Chapitre 2. Clinique de l’enfermement concentrationnaire

1. L’enfermement intra muros

1.1. Problématique de l’enfermement concentrationnaire

Rappelons la question qui est au centre de notre problématique concernant le lien entre écriture et enfermement : pourquoi cet éprouvé de déshumanisation que nous constatons chez tous les sujets de notre recherche ?

Nous avions proposé l’hypothèse principale suivante : ce n’est pas exclusivement l’univers propre à l’enfermement – subi ou volontaire – qui déshumanise ; cet enfermement second réactiverait les traces d’un vécu primaire d’enfermement, d’étouffement et de non accès à une subjectivité humanisante.

Hypothèse que nous avions construite à partir des écrivains M. Proust et F. Kafka, que nous avons donc déjà mise à l’épreuve pour cette clinique de l’enfermement volontaire, et qu’il nous faut maintenant mettre au travail pour la clinique de l’enfermement concentrationnaire.

Qu’en est-il donc pour ces écrivains qui ont vécu les camps de concentration et qui n’ont pas choisi un enfermement protecteur mais tout au contraire subi une claustration extrêmement mortifère ?

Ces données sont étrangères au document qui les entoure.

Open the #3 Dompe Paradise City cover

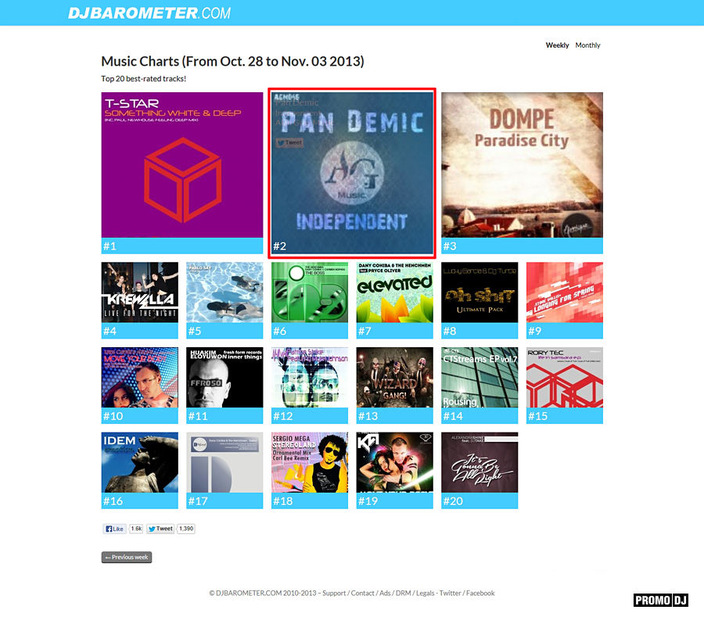(522, 173)
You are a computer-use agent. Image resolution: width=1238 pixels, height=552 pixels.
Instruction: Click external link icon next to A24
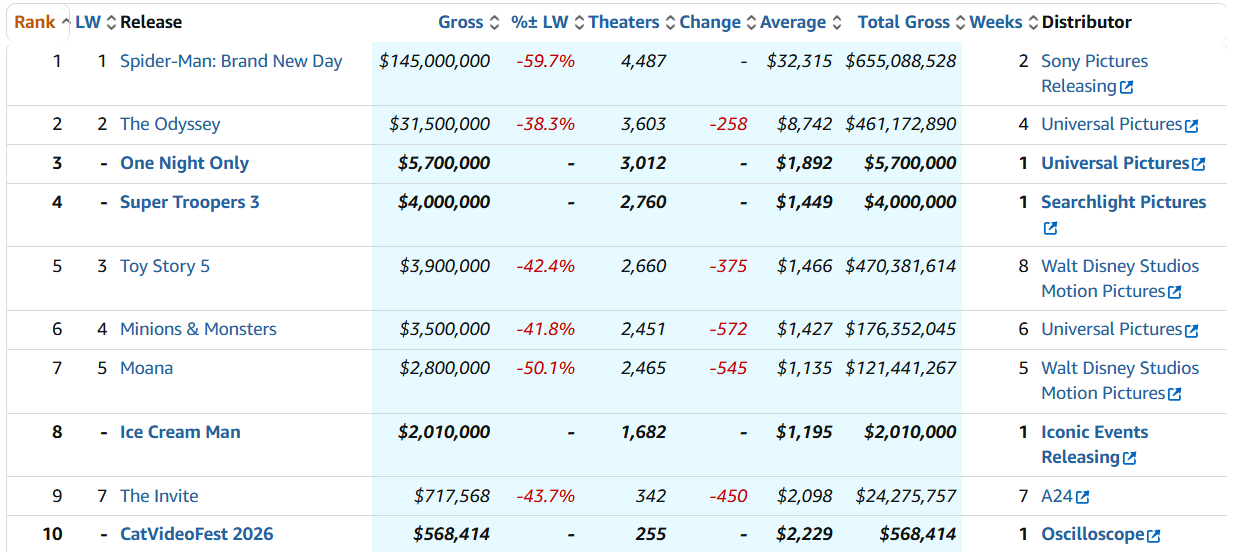(1082, 497)
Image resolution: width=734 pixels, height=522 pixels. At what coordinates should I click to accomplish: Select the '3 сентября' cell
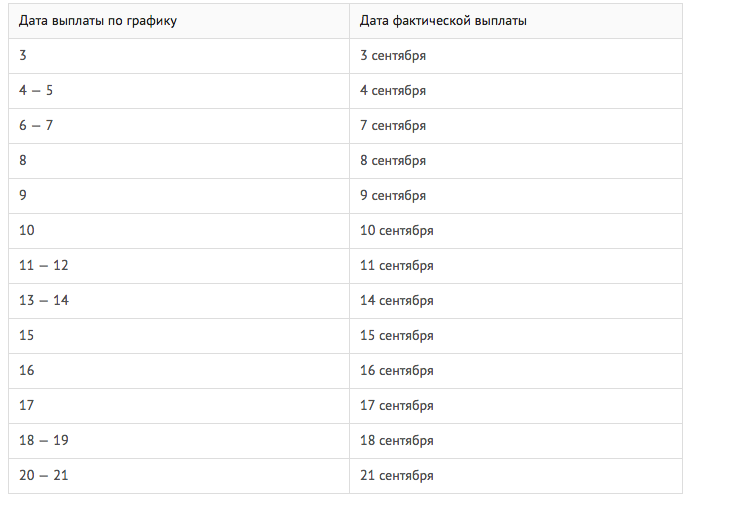click(516, 56)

Selon notre hypothèse, J. Semprun et P. Levi auraient vécu un enfermement, un étouffement premier dans la relation primaire à l’objet maternel qui par un effet d’après-coup aurait rendu traumatique l’enfermement second. Tout au moins autrement traumatique comme nous allons tenter de le montrer.

Car si nous proposons d’envisager la déshumanisation consécutive à l’enfermement des déportés selon le même modèle que celui des écrivains qui se sont enfermés volontairement, les deux situations ne sont pas pour autant parfaitement superposables. L’enfermement concentrationnaire nous semble inévitablement traumatique pour le sujet qui le subit. Les auteurs qui ont travaillé avec des survivants de l’holocauste, comme c’est le cas notamment de H. Krystal(1968) insistent cependant sur le fait que selon leur organisation psychique les sujets ne vivent pas semblablement les mêmes conditions menaçantes.

Rappelons que ce qui nous intéresse plus particulièrement d’observer, c’est que chez certains sujets, le traumatisme conduit à l’écriture, et à une écriture comportant certaines caractéristiques que l’on retrouve aussi chez des auteurs qui se sont enfermés volontairement. Le vécu d’étouffement, par exemple, que nous retrouvons dans toutes nos cliniques a attiré notre attention dans la mesure où il n’est pas spécifique à l’enfermement concentrationnaire en général.

Mais comme nous l’avons déjà fait pour F. Kafka et M. Proust, il nous faut dans un premier temps nous attacher à cerner statut et effets – il nous paraît inapproprié de parler de fonction – de l’enfermement dans l’économie psychique des sujets ayant vécu la déportation.

Ne pourrait-on pas supposer que ces sujets auraient mis en place, comme F. Kafka et M. Proust, des solutions par rapport aux zones traumatiques primaires ? Mais alors, lesquelles ? Car un point reste cependant obscur : pour notre deuxième catégorie de sujets, on ne peut pas postuler a priori que l’enfermement représente une solution anti-traumatique puisqu’ils ont été contraints de vivre l’enfermement ; ils n’ont donc pas pu choisir celui-ci comme modalité défensive. C’est pourquoi nous ne pouvons pas parler de « fonction » de l’enfermement ; il paraît plus opportun d’envisager « le statut et les effets » de cet enfermement concentrationnaire.

Rappelons à ce propos que nous avions précisé que cette question de la potentialité traumatique/déshumanisante de l’enfermement se situait hors de notre champ d’exploration ; que si nous ne pouvions l’ignorer, il nous fallait la suspendre, pour pouvoir précisément focaliser notre observation sur la part de déshumanisation liée à un vécu primaire d’enfermement et de non accès à une subjectivité humanisante.

Il nous faudra cependant envisager les incidences méthodologiques qu’un tel point de vue entraîne.